On the first run, `memory_context` will be empty. On subsequent runs — across different sessions, different `thread_id`s — Feather surfaces past turns that are semantically relevant to the new query. LangGraph's `MemorySaver` handles replay within a thread; Feather handles recall across threads.

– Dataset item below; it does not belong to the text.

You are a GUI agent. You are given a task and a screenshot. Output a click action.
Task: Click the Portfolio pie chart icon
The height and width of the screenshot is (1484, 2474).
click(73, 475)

## Using Metadata Filters to Scope Memory Per User

A single `.feather` file can store memories for many users. The filter keeps retrieval scoped:

```python
# Only Alice's memories
results = db.search(
    query_vec,
    k=5,
    filter_attributes={"user_id": "alice"}
)

# Scope to a specific session
results = db.search(
    query_vec,
    k=5,
    filter_attributes={"user_id": "alice", "session_id": "q3-planning"}
)

# Scope to a topic tag
results = db.search(
    query_vec,
    k=5,
    filter_attributes={"user_id": "alice", "kind": "pricing_insight"}
)

```

Filter attributes are exact-match AND conditions applied before scoring. They don't touch recall — only pre-filter the candidate set before HNSW traversal. Zero overhead on unfiltered recall@10 (97.2%).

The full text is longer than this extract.